Now to him who is able to do immeasurably more than all we ask or imagine, according to his power that is at work within us, to him be glory in the churches and in Christ Jesus throughout all generations, for ever and ever! Amen
And for some reason it made sense last night. Never before I had understood how it applied to my life, or what the verse meant. But last night I somewhat understood it. It seemed to fit into my life perfectly. Although now I can’t explain what it means. But I find it amazing how it just fit, how we are here to praise His name, and grow in Him. Anyways, after reading that, I flipped to the page that describes the DTSs in Sweden – I want to go to Sweden because that’s where my dad grew up and all my relatives live, and I just love it there! And I found this one, I am not really sure where it is, but it focuses a lot on Muslim Ministry! Which would be absolutely amazing for me, because I have a huge heart for missions in West Africa where the majority of the people are Muslim! Then I flipped to the Niger page, I want to be a missionary in Niger (West Africa). There it listed all the staff opportunities and needs. It kind of made me shiver how amazingly perfect that would be. I could go on a DTS to Sweden, spend amazing time with my family and learn more about God and just have an amazing learning experience, then perhaps work with YWAM in Niger!
I really have no idea if that’s going to be what I do, I don’t know if that was God telling me, or just my own wants. Although if that was God’s will for my life I would be perfectly fine with that.
I started doing this devotional book about missions and God’s will, and it’s amazing! The first week is all about praying for missions and stuff. But now week two is about “the call” and this phrase I found extremely interesting; “planning to stay but willing to go” or “planning to go but willing to stay”. Doesn’t that just make sense? God calls us to “Go make disciples of all nations”. That means being ready to go, and planning on being sent out to share God’s love, mercy, and grace.

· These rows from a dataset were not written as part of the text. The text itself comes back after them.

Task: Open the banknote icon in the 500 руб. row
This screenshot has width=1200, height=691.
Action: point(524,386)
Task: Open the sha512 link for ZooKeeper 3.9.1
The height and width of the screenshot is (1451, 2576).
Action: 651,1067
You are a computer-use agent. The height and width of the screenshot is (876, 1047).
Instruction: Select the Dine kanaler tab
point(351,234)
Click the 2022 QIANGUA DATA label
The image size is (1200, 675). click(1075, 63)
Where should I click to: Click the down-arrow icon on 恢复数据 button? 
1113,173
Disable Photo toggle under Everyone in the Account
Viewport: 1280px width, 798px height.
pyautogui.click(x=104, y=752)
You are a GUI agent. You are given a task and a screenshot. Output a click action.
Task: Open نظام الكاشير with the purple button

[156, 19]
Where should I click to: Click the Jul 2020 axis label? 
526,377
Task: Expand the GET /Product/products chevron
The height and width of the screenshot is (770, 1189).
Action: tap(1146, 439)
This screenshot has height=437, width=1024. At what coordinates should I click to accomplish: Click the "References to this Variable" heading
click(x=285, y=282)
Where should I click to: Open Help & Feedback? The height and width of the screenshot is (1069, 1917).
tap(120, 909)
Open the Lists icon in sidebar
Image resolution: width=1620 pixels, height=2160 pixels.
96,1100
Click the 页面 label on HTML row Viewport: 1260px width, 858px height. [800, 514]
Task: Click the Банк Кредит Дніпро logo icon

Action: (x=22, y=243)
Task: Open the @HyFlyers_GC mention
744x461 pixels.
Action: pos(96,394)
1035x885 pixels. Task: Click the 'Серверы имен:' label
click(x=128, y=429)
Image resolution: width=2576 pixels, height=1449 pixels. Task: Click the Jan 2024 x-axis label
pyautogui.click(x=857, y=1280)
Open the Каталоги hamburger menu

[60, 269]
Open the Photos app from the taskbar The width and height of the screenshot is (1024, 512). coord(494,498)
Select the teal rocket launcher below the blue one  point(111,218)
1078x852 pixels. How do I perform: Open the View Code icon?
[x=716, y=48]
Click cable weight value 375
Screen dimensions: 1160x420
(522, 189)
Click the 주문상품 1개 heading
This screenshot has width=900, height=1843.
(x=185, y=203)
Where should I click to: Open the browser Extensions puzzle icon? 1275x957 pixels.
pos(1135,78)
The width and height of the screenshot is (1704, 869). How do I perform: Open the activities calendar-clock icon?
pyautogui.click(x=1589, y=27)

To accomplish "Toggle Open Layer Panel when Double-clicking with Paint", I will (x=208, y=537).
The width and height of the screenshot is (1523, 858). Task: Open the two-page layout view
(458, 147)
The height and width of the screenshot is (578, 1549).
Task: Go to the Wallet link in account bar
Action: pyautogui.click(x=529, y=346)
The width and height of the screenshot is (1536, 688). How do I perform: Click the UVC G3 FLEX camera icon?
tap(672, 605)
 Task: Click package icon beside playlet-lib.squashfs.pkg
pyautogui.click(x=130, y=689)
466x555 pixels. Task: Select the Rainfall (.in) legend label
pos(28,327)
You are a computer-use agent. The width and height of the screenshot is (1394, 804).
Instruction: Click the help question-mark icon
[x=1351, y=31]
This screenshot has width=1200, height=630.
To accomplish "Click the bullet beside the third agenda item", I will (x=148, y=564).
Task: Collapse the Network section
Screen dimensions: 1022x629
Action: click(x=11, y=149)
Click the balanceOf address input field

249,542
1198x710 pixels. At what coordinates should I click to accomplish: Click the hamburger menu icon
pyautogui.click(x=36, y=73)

Overall, I still have no idea if I am supposed to go on this DTS or not, but I have decided to continue “planning to go but willing to stay”. Because we have so much, why do we sit and think to ourselves “well, I like my house so I am going to stay here. If God really needs me to be a missionary I guess I can go on a couple little trips.” Instead, we should be thinking “I have no idea where God’s gonna drop me, but I am going to spiritually, emotionally, mentally, and physically prepare myself for His work somewhere, but if He keeps me here, I’ll be okay with that!”